Ripple Effect on Relief
In the past few days, both Scott Linebrink and Francisco Cordero left Milwaukee to sign massive four-year contracts. Those two signings have significantly affected an already thin market for middle relief, in several ways.
The most obvious, of course, is that those two pitchers are now off the market. Additionally, the Brewers now must find two arms to replace them — certainly they’re not looking at Guillermo Mota as an option to fill either of their roles. At minimum, the Brewers need to find a closer, as it’s doubtful they’ll send Derrick Turnbow to the end of games again. But, there aren’t many closers available — which means they’ll be looking at setup men, quasi-closers, and failed firemen such as Brian Fuentes, Octavio Dotel, and Troy Percival. The demand for those types has a trickle-down effect, and suddenly drives up the value for fringe guys such as Salomon Torres. Whereas two weeks ago a team might have been able to pick up, say, a Dan Wheeler in an under-the-radar deal, now it will likely take a decent prospect to pry him away from the Rays. Not to mention what the Nationals will be asking for Chad Cordero.

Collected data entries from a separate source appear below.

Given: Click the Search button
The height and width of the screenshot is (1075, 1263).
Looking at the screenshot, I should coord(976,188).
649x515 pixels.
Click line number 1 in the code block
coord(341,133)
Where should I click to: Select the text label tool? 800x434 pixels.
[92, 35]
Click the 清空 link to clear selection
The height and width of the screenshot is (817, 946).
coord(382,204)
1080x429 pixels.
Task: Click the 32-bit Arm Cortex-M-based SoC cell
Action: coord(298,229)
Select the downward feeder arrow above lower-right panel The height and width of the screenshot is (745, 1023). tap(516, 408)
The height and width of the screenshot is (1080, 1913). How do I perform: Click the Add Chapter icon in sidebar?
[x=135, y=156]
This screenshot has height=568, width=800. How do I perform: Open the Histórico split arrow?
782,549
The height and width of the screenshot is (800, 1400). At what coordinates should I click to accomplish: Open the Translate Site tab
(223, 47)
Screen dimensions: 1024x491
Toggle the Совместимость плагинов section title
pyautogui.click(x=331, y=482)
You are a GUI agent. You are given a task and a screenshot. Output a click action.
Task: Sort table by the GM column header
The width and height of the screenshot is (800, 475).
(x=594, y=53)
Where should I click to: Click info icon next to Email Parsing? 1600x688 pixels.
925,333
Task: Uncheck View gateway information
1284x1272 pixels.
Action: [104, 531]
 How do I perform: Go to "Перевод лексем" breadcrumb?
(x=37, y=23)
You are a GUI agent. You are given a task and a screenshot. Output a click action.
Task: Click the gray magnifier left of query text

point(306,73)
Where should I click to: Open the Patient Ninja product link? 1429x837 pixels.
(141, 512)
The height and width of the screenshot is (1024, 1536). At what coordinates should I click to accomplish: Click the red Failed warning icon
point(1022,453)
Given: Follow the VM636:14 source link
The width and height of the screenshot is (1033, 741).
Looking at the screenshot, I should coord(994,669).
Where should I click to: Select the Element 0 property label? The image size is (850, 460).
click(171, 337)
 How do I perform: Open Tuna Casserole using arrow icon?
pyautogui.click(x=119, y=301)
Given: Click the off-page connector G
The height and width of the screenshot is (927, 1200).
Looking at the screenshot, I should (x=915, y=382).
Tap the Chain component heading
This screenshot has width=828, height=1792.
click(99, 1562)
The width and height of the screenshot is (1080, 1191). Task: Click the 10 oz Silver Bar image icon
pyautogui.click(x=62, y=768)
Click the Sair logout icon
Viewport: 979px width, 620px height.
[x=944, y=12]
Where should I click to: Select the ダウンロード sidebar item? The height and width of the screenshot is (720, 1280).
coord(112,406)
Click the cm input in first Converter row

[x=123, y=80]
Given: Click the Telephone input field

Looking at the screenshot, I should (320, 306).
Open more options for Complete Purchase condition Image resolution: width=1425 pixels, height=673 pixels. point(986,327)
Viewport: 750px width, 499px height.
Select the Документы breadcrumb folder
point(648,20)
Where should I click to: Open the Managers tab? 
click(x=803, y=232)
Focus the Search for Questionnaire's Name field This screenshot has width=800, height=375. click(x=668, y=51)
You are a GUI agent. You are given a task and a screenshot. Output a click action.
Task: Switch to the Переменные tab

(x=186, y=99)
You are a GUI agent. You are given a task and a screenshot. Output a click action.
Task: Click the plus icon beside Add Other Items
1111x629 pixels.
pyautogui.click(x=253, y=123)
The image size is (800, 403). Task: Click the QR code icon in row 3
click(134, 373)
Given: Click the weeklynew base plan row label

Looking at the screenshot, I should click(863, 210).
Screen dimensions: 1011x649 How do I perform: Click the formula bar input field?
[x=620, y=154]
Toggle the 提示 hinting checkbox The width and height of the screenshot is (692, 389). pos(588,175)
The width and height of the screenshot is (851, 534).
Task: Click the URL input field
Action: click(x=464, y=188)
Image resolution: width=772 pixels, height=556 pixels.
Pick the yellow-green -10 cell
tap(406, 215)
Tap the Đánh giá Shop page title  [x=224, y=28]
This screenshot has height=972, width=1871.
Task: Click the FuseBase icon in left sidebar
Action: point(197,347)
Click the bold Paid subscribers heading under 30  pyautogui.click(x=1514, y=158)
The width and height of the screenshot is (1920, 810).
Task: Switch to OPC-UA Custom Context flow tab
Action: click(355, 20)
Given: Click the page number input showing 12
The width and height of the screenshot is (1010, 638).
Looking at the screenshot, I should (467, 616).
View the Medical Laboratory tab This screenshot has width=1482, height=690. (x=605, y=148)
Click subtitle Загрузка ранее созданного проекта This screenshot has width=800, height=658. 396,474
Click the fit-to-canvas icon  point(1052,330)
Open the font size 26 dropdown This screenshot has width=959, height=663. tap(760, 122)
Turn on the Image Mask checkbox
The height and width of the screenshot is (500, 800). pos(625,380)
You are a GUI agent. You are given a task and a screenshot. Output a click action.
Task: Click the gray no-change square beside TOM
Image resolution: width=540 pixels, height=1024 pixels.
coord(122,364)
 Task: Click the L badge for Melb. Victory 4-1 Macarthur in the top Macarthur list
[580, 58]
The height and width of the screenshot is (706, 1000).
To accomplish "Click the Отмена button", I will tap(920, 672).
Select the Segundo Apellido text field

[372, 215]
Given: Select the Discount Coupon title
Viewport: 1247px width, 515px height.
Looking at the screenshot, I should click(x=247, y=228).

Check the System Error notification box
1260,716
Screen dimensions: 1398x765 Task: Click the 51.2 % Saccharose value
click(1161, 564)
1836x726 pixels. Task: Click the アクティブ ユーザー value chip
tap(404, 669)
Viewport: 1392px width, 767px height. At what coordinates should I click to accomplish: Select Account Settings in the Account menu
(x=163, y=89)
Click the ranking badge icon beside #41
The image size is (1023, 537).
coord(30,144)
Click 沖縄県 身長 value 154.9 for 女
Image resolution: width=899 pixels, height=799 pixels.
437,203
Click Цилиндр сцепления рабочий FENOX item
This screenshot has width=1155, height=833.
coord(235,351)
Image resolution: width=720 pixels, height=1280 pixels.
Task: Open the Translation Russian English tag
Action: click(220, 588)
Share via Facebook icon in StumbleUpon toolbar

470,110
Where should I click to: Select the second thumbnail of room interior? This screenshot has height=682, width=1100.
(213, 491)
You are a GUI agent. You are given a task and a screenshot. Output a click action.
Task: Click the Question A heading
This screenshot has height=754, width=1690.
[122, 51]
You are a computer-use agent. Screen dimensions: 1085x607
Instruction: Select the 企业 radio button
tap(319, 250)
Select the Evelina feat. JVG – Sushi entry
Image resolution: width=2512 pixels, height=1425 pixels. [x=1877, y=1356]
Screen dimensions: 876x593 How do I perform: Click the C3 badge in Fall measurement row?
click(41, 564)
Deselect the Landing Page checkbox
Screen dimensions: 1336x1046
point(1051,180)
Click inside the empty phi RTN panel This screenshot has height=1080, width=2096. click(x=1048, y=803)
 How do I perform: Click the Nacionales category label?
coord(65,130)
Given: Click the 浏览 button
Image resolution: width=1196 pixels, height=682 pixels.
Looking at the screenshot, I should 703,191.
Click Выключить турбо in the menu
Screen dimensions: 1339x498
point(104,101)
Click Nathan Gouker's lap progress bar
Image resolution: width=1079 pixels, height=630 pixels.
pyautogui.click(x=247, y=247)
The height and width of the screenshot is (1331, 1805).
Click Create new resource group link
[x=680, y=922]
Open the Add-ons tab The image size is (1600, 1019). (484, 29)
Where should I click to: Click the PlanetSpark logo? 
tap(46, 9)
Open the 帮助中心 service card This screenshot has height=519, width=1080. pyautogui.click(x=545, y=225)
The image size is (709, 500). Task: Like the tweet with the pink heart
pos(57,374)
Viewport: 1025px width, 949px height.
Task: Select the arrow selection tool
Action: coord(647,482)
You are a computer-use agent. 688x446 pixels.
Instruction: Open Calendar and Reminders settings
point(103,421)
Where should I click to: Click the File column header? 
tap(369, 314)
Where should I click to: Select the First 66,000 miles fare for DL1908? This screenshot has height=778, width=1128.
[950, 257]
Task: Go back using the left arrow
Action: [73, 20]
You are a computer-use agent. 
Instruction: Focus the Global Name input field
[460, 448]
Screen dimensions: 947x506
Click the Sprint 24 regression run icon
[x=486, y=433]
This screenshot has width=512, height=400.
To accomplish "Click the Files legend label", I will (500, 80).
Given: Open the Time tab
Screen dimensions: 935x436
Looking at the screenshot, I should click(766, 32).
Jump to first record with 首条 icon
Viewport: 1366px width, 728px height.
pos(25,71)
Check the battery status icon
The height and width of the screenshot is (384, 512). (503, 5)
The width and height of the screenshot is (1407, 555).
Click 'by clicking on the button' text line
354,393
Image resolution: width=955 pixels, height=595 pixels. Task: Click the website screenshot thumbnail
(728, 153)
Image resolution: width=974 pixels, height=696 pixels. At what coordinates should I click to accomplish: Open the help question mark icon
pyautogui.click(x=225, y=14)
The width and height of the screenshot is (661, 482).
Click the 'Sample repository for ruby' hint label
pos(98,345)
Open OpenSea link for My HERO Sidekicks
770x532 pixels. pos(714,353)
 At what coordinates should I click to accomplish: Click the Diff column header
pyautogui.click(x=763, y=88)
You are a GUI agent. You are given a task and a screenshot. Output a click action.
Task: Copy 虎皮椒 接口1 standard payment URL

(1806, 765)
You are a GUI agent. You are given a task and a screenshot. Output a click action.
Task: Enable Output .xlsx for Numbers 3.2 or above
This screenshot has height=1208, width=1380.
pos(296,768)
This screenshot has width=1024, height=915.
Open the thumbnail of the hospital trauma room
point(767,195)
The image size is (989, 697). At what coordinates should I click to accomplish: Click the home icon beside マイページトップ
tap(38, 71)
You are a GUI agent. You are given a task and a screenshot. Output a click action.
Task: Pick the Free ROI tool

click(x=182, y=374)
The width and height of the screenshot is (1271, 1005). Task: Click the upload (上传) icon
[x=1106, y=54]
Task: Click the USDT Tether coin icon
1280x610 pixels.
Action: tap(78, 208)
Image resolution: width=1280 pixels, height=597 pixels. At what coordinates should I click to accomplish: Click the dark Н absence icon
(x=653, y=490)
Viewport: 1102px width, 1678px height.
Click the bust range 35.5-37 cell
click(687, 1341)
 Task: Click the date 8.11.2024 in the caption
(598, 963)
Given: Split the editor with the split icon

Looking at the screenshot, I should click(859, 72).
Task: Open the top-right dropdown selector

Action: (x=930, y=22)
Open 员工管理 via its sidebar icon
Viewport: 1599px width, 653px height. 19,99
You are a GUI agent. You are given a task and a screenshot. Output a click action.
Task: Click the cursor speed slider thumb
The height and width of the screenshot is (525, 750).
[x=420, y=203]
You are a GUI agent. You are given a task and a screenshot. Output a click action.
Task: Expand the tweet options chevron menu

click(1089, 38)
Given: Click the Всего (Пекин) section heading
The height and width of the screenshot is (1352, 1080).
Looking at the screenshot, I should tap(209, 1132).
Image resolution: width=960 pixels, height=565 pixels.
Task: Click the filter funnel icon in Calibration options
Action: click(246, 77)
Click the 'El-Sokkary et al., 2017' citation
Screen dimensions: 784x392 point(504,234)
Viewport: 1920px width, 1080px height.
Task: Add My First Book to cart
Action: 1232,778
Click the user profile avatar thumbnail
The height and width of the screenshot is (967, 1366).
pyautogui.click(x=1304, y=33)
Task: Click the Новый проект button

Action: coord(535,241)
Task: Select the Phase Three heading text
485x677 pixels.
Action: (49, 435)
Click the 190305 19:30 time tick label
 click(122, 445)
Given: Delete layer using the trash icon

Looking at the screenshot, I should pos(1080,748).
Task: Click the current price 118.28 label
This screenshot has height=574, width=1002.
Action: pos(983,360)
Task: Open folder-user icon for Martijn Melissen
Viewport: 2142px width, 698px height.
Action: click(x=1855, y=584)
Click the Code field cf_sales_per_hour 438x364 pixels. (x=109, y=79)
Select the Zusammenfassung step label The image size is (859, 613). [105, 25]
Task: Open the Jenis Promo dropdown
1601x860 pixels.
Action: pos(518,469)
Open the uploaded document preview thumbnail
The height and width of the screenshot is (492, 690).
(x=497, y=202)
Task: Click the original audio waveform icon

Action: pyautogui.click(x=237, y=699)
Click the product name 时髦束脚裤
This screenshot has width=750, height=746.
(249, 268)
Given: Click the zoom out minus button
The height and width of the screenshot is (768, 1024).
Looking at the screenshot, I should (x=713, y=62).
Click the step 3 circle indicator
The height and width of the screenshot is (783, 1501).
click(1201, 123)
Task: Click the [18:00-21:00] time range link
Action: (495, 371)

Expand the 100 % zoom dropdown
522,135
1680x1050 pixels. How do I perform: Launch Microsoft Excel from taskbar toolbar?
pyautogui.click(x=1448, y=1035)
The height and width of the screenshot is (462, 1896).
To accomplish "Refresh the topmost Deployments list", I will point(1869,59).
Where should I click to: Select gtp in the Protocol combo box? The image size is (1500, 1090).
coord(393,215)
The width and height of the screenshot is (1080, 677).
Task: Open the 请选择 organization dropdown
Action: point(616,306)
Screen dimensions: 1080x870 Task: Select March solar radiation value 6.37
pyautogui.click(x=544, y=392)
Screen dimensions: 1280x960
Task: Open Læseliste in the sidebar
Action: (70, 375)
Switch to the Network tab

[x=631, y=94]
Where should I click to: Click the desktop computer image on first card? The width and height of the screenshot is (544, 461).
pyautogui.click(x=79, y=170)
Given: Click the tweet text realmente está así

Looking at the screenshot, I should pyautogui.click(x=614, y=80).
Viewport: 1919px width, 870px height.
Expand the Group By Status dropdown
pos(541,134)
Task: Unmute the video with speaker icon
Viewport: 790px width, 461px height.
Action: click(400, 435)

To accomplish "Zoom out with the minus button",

Which way will the Mets go? Will they send two top prospects to Washington for the “other” Cordero? Would they give up a Kevin Mulvey for a Fuentes or Wheeler? Will they give the questionable Dotel or Percival an overvalued two-year, $16M deal? Or will Omar’s scouting staff continue to scrape the waiver wire and the winter leagues in search of the next Chad Bradford and Pedro Feliciano? Or will they do something that should have been done six months ago, and tell both Philip Humber and Mike Pelfrey to get used to pitching from the stretch?
Should be interesting to see this develop over the next few weeks.
Where to start:
a. We have 3-4 relievers; Aaron (who I’d trade), Wags (who I’d keep right now), feliciano and possibly dirty sanchez. I exclude Sho for obvious reasons.
b. In 2006 We had Loop and no one.
c. For 2008 We have options: I wanted to trade Wags but at this time with Cisco and Mo not options Wags is it. However I am inclined to fill the 7th and 8th innings with other high risk high return options: Ryan wagner, Eddie Guardado are names that intrigue me. Also I ‘d give a long look to Octavio. If i traded AAron I’d be in on affeldt and or Macdougal. But DEFINATELY one of my short relief spots goes to Humber.
i would not even call jim bowden.
I’d also look at Dotel.
Also, check back to 2006 and see that Looper was already on the Cardinals. Perhaps you meant 2005, but also check back to that year and see Heilman, Roberto Hernandez, and Padilla all had fantastic seasons out of the bullpen that year, so perhaps you’d like to revise your stance.
You are right about not trading Wagner, though. I came out with that request, as well, after the collapse was complete, but looking at how the closer’s landscape has suddenly shrunk (Rivera gone, Cordero gone, Lidge traded, options on Izzy and Nathan picked up), trading Wagner would just leave us with another hole to fill and nothing available to fill it with. Plus, his no trade clause makes it kind of hard to deal him anyway.
But as pointed out many times before, it may not necesarily be the arms in the bullpen, but how Willie chooses to use them, as the key to having a successful relief corps. Not overusing your best arms and letting starters go deeper into games are the biggest issues to keep an eye on as 2008 unfolds.
Wags, Feliciano, Showenweis are guaranteed. 4 more to go…
1-sosa-showed he can be very effected both situational and multi-innings, resign him
2-Sanchez-SHOULD be fully recovered, if not, plan ahead and find a replacement
3-AAA spot-with smith seeing the bulk of work, pelfrey or humber can also fill in here as well. Brugos, muniz, collazo, + padilla could see time being brought in/out AAA as needed when one begins to wear.
4-FA signing[affeldt, riske, herges, hawkins]
That makes 7
wags closes, feliciano/sanchez for 7/8th inning, sosa, show, AAA for short relief, 6th, and blowouts.
Looks like we only need 1, 2 if we dont keep sosa, who i like out of the pen.
humber and Pelfrey shouldnt be overlooked, and it would be good for their development if they are still on the team.
Pelfs power, an only facing a lineup once, will help him. Humber’s curve will be a varience to the BP we dont have.
But it would be nice to add atleast 1 SP to take the pressure off. We have to have atleast 2 guys in AAA just in case pedro or duque see DL time[at the same time], and 1 option may be our #5 guy if we fail to trade or sign a SP. That would press the BP more. For every start that replacement makes, we are looking 4-5 IP max, and there could feasibly be a stretch where that is 3 out of 5. yikes!